» Task set
• a. According to the passage on fast fashion, why have the newer companies captured the attention of consumers in western markets? Answer in one to three sentences.
• b. In the passage on fast fashion, what percentage of US consumers have shopped at Shein or Temu in the past 12 months?
• c. Proceed with the passage on fast fashion, beginning after its final sentence.

In 2023, fast fashion accelerated. Following in the footsteps of e-commerce giant and market leader Shein, a cohort of challengers has upended the competitive landscape by producing fashion quicker and cheaper than before. The first generation of fast-fashion heavyweights, like H&M and Zara, that introduced the concept of trendy runway-inspired fashion at affordable prices has before been challenged by a second generation of digital-first fast-fashion players like Asos and Boohoo. Now, a third generation of companies is making its mark. Rising players include Temu - a marketplace owned by China-based PDD Holdings, which overtook Amazon as the most-downloaded shopping app in the US and in most of the other 16 markets in which it operates just months after launching; Turkey-based Trendyol, a marketplace backed by Chinese internet giant Alibaba; and Cider, a US-based retailer targeting Gen-Z with a third-generation fast-fashion business model.

These companies, with their ultra-low prices and rapid turnover of trendy styles, have captured the attention of consumers in western markets. Two companies stand out in this regard: Shein and Temu (which are the focus of this analysis). According to the BoF-McKinsey State of Fashion 2024 Consumer Survey, 40 percent of US consumers have shopped at Shein or Temu in the past 12 months; in the UK, a newer market for the retailers, that figure is at 26 percent. Meanwhile, consumers indicate they are looking to increase their spend with these players: net future purchase intent for Shein and Temu is, on average, 18 percentage points higher than that of first-generation competitors.

Collected data entries
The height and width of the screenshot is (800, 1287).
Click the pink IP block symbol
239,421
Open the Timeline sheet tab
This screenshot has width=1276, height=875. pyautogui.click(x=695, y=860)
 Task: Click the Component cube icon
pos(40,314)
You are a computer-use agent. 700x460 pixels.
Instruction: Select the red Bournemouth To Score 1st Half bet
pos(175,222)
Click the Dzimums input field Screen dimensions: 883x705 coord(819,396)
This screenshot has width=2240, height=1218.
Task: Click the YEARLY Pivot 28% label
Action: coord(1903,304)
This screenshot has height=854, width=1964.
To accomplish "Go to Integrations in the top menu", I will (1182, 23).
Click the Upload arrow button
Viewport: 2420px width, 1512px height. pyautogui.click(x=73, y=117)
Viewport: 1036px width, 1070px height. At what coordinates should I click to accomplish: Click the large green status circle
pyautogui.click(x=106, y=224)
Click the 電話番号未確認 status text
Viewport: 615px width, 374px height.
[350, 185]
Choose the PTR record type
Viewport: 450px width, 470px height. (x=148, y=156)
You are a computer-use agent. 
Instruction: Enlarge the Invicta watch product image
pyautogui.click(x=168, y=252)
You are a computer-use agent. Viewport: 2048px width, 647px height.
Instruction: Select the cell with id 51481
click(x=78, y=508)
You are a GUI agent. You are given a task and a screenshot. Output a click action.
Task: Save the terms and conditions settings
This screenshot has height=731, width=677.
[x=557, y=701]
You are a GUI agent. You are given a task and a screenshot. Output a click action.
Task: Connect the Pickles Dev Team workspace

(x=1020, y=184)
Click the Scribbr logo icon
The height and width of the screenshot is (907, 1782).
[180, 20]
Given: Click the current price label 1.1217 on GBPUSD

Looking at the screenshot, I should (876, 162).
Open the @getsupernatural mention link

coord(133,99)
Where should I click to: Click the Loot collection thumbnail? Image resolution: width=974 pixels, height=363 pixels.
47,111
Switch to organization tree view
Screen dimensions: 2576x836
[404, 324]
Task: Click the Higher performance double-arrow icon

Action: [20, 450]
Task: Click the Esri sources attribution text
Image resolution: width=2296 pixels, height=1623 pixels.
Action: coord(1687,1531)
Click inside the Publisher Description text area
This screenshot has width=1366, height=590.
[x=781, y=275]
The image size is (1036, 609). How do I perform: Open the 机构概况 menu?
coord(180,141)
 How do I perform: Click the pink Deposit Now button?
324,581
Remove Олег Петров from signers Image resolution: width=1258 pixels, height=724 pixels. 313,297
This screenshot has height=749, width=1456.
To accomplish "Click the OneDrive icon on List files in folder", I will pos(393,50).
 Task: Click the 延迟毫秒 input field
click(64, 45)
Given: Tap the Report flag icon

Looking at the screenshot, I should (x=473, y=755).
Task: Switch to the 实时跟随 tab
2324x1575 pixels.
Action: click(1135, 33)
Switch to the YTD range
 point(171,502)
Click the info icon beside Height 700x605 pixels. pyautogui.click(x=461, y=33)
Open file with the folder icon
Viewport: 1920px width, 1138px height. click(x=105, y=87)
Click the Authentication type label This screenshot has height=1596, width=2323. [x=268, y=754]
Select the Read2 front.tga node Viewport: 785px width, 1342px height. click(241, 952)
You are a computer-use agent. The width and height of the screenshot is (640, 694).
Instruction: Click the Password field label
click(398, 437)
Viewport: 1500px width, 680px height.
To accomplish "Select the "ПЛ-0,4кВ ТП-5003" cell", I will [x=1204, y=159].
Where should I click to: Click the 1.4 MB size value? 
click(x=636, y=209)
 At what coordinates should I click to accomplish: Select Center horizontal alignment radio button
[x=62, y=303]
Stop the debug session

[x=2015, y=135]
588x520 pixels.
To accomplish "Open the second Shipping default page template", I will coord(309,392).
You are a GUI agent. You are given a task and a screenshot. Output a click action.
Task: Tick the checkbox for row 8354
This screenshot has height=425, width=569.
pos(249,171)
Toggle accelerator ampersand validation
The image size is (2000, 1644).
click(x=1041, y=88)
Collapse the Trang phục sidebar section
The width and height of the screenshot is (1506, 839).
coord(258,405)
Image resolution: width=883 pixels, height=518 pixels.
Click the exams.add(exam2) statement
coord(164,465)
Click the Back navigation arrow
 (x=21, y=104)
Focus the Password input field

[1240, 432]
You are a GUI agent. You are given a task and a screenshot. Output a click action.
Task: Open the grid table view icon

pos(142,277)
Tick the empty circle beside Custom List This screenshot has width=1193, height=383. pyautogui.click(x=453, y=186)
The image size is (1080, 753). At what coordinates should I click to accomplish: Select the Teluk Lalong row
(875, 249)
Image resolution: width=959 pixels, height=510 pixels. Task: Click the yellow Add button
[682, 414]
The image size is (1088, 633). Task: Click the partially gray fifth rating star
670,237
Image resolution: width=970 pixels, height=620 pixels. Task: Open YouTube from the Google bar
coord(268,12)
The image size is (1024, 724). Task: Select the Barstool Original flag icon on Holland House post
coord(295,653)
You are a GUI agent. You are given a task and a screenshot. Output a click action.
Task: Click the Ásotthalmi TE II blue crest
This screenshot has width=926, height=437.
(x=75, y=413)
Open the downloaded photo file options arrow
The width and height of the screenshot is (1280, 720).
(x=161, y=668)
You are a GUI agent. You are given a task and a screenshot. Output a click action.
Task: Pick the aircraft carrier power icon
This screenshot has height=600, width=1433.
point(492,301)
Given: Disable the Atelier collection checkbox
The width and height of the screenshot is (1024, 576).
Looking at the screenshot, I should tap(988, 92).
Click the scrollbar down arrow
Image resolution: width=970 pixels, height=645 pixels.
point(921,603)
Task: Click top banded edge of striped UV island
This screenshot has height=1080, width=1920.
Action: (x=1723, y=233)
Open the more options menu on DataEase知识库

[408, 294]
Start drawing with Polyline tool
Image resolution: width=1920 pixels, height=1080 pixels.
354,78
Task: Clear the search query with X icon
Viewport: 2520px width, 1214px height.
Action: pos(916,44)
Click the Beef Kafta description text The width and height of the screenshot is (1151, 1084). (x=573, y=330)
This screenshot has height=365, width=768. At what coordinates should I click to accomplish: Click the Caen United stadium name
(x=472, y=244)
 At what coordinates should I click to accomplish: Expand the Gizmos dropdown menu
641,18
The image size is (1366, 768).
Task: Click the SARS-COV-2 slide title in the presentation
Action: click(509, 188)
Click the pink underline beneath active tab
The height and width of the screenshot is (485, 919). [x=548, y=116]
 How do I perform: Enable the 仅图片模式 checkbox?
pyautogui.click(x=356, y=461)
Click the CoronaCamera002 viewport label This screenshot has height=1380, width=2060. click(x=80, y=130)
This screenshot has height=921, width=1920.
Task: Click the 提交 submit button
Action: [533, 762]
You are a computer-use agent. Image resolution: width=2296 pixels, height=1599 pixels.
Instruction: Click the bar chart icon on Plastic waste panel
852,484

» Written responses
• a. They have drawn consumers in western markets through their ultra-low prices and their rapid turnover of trendy styles.

• b. 40 percent.

• c.
Ultra-low prices are integral to the success of the business model. Shein’s average SKU price of $14 is significantly lower than H&M’s $26 and Zara’s $34. Turnaround times from trend capture to product availability are also condensed: Shein aims for 10 days, under half the 21-day minimum elsewhere. However, this speed does not always translate to delivery times — customers often wait weeks for parcels to arrive for the sake of trendy designs and low prices. Customer loyalty is built on more than just price or speed — the third generation of players is also transforming the customer experience through gamification, micro-incentives and social media communities.

Agile, scalable manufacturer-to-consumer supply chains: Some third-generation companies have developed large networks of suppliers who often manufacture exclusively for them. For Shein, which was initially built with a first-party, owned-inventory model (before introducing a third-party, cross-category marketplace in 2023), strict performance management of suppliers drives reliability, while direct-to-consumer delivery from China enables rapid scalability with low inventory risk. Temu, meanwhile, operates purely as a marketplace, finding manufacturers with excess capacity and onboarding them to sell unbranded goods directly to consumers in a low-price “B2B2C” model. While Temu’s prices are often between 10 percent and 40 percent lower than Shein’s, the retailer has faced challenges relating to quality control and reliability, BusinessOfFashion reported.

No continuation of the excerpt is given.